Continente de fuerte crecimiento económico, democracias frágiles y desigualdad extrema, América Latina está atravesada por una dinámica sostenida de rebeliones y protestas sociales con formas, identidades y reivindicaciones renovadas. Sin embargo, los movimientos sociales de la región tienen una dura tarea por delante para seguir existiendo e influir en la política. Los movimientos de protesta y sus presiones emancipadoras ofrecen un rostro plural y unas características que incluyen, por una parte, el riesgo de disolución, fragmentación o represión en los países donde los gobiernos se han mantenido dentro de las corrientes dominantes del neoliberalismo y el Consenso de Washington, o han vuelto a ellas; y, por otra parte, el riesgo de manipulación, cooptación o institucionalización en los países en que los poderes tienden, poco o mucho, a recuperar la soberanía y redistribuir los dividendos de las riquezas exportadas.

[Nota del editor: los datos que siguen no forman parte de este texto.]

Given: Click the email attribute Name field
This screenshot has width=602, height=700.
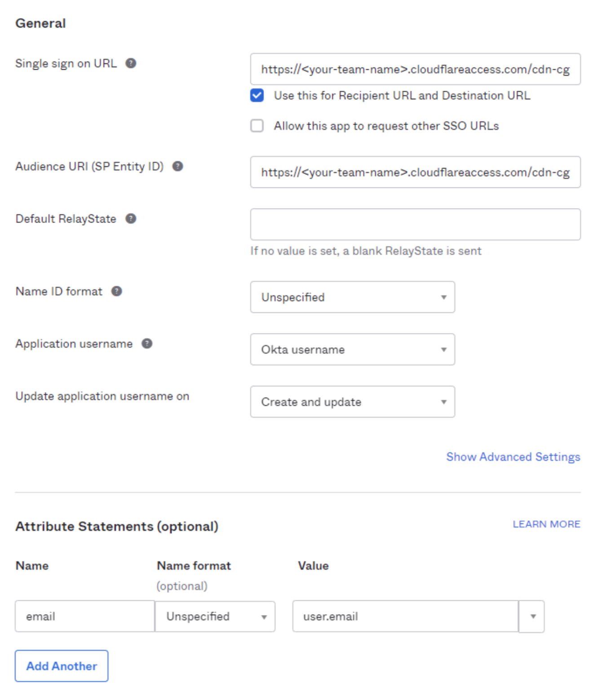Looking at the screenshot, I should (84, 616).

Una doble división prevalece también en la izquierda social de América Latina. La primera –de fondo– es la que separa a los partidarios y los opositores del neodesarrollismo 1: por un lado, el nacionalismo popular; por el otro, el ecosocialismo. La segunda –más estratégica– la que opone a los partidarios de una salida política para las movilizaciones y los defensores de una mayor autonomía, “basistas” o “localistas” del cambio social. La cuestión es que, desde Chile hasta México, de Brasil a Venezuela, de Uruguay a Guatemala, de Bolivia a Honduras, y en el resto de América Latina, los movimientos sociales –campesinos, urbanos, indígenas, estudiantiles– influencian en diferente medida, bien que mal, la redefinición de la participación democrática y la ciudadanía política.

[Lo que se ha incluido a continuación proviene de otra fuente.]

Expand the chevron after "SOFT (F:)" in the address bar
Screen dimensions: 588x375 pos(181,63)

Pero volvamos, por orden, a lo que sin duda ha marcado la actualidad sociopolítica latinoamericana de esta primera década del siglo XXI, es decir, el “giro a la izquierda”. Un giro de geometría variable, es cierto, a la vez que parcial, atípico, múltiple, coyuntural, limitado y reversible, entre otros calificativos, pero también efectivo y sin precedentes: nunca antes en el continente tantos partidos de izquierda habrían tenido tanto poder en tantos lugares. Con la contribución indudable de los movimientos de protesta. Antes, durante, después de este giro, e incluso a contrapié del mismo, dichos movimientos ocupan un lugar central en una misma voluntad de transformación social y democratización que se expresa de manera desigual desde Tijuana a Ushuaia.
Tres lecturas del giro a la izquierda
Entre los observadores, han prevalecido en los últimos años tres lecturas a la hora de abordar esta tendencia. Una primera que pone de relieve su singularidad (una misma mar de fondo), una segunda que hace hincapié en su dualidad (dos izquierdas distintas) y una tercera que lo hace en su multiplicidad (diversidad de situaciones).

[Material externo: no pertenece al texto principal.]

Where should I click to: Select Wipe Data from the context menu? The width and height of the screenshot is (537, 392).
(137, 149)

En líneas generales, la primera lectura se basa en tres observaciones de alcance continental: un contexto favorable al surgimiento de una política de hartazgo social y político, la aparición de nuevos actores populares de izquierda y un mismo aire de familia que comparten los nuevos poderes. De hecho, el triste balance del proceso, más o menos simultáneo, de liberalización política y económica iniciado en América Latina en la década de 1980 –elecciones multipartidarias libres, propagación de las políticas neoliberales, mayor dependencia financiera y tecnológica, volatilidad del crecimiento, aumento de la desigualdad, pobreza– ha alimentado una gran decepción democrática en casi todos los países (Alternatives Sud, 2005).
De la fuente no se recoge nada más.